I have no clue if Thomas Powell is related to the James Powell lineage, however I have a good hunch that James Powell Shannon was.

James Powell Shannon was born September 10, 1832 at Belleview, Hastings. He died March 5, 1910, buried in Oneota Cemetery in Duluth. He was one of 24 children born to John Abel Shannon & Samantha Smith.

Is there a chance that he is related to James Powell the photographer, who was the father of my great-uncle?

Most likely. According to the 1886 Daily Whig, he ran Shanahan’s restaurant in Kingston. Shanahans — E. & A. Chown’s first business stand. They served their apprenticeship with James Powell, father of the photographer of the same name.

If you’re researching 19th-century Kingston, check out the link to the Whig above. It has a list of many of the stores along the main strip and a brief story about their owners.

So who was the photographer, James W. Powell? We’d need to jump forward a few more years.

On July 1, 1867, guns fired and bells tolled as Canadians took a bit of power from the British and united their colonies. Sir John A Macdonald was sworn in as the first Prime Minister of Canada. He died in 1891 at the age of 76, with R.W. Powell calling it at 10:15pm.

No word yet if RW and JW were related…. What was JW doing in 1867?

In 1867, James W Powell lived in Kingston at 18 Colborne St. James W POWELL was the father of James Haffel POWELL, who married my great aunt.

In 1871 he moved to Napanee, and worked at Sheldon & Davis as a photographer.  Some photos from the National Gallery.

In 1876 he was at Wellington St.
In 1881 he was at 34 Brock St.
In 1883 he was at King and Market Square
In 1889 he was at 165 Princess St.

James Powell and family owned 165-167 Princess St. from 1840 to the 1880′s. When fire raged up Princess in 1876, this building was saved from destruction by blowing up a small brick house to the west.

The Stories of Store Street.

Neighbours of James, perhaps a bit into the future, included Dan Aykroyd’s great-grandfather Samuel Augustus, the dentist in Kingston.

The King of Kingston

Six generations of Aykroyds have lived in the Kingston area. The family’s penchant for the paranormal started with Dan’s great-grandfather, Samuel Augustus Aykroyd, Kingston’s fifth dentist, who had an office on the town’s main drag at 92 Princess Street (now a TD bank across the street from a Starbucks). As a child, Peter spied on his mystic grandfather’s regular seances at the family’s farmhouse, a childhood fascination that would eventually greatly influence his own son.

In the attic of 165 Princess St, photos and documents from Powell’s photography studio were found years later. These Fonds are in the Queens archives which I hope to see someday soon. Their web site has a few Powell photos.
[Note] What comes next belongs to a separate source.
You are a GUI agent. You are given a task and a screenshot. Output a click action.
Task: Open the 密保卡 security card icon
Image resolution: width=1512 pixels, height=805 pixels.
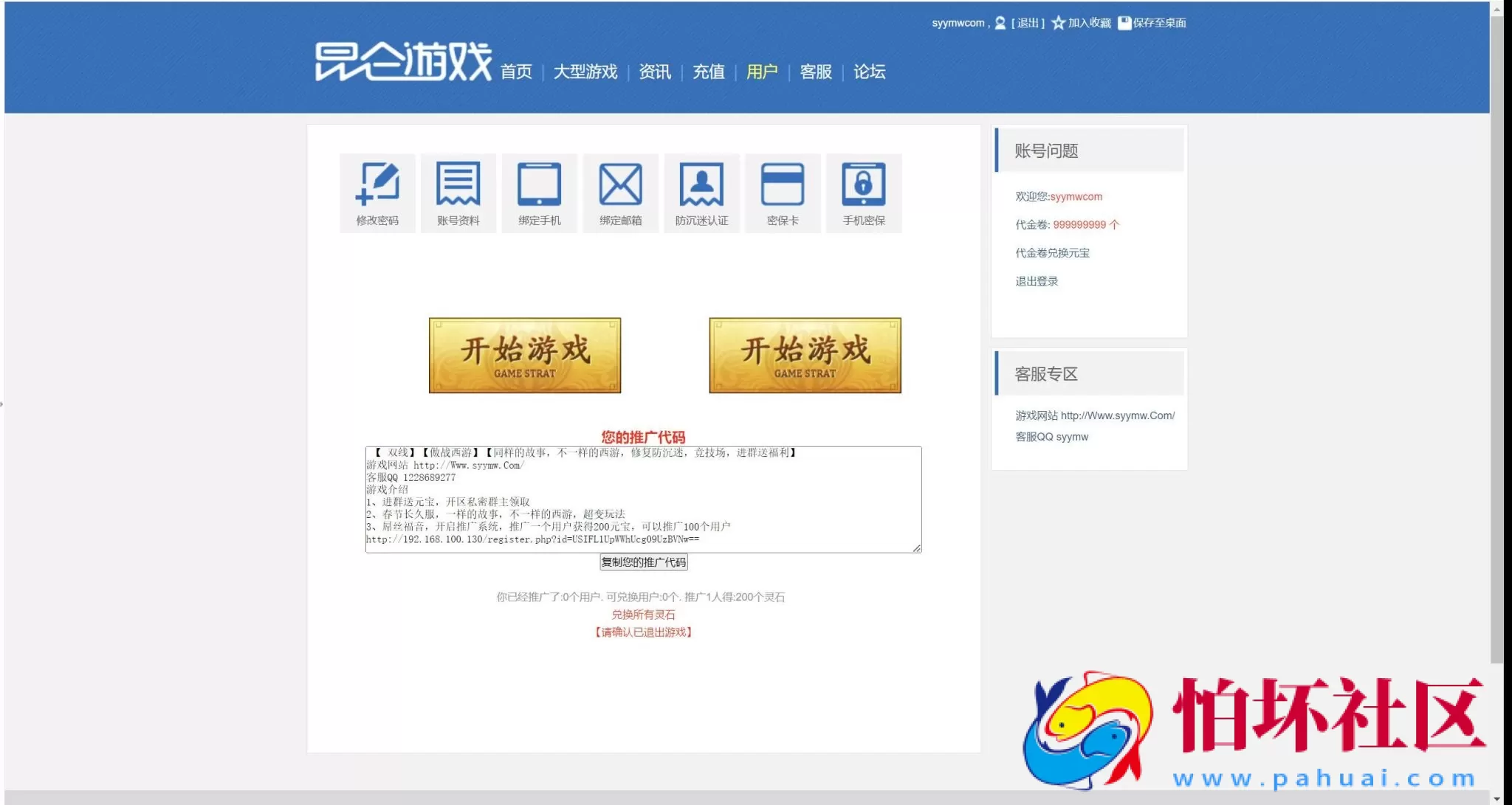783,193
James W. POWELL, was a photographer for over 30 years in the Kingston and Napanee Area, from 1870 to his death at 9:15am on July 16, 1896. If you have any links to Powell photos, please post them in the comments below.

In 1901, his son, James Haffel Powell, was 28 when he married married my Great Aunt Mary Ida Sears. At 24, she was a nurse. Her parents were Samuel SEARS and Hannah BUCK. His brother Charles W. POWELL of Kingston was his best man, with her sister, my Great Aunt Alberta J. SEARS being the maid of honour. Jess Miklos was kind enough to pull that together for me.

They lived on Perth Road near Kingston. Not to be confused with Frank Baden-Powell Park, in West Perth Australia.

When the elder POWELL passed away, his son and mother tried to keep the photography business going. Jennie (Jane) SALLANS POWELL and her sons managed until 1906, when the business was closed. Later, James Haffel Powell joined my Great-Great Grandfather Ralph Warren Sears as a guard in Kingston Penitentiary.

Although James Haffel Powell is only related to me through marriage, his tree was one of the more interesting ones to climb. Haven’t found the link to Lord Baden-Powell, founder of the Boy Scouts, but I’m sure it’s there someplace. I will revisit my great uncle’s history in a future posting, along with a history of Cobalt, Ontario.

Next posting will be on the AYKROYD family, my ancestor’s neighbours in Loughborough, Ontario, and a possible tie-in with the SEARS family tree.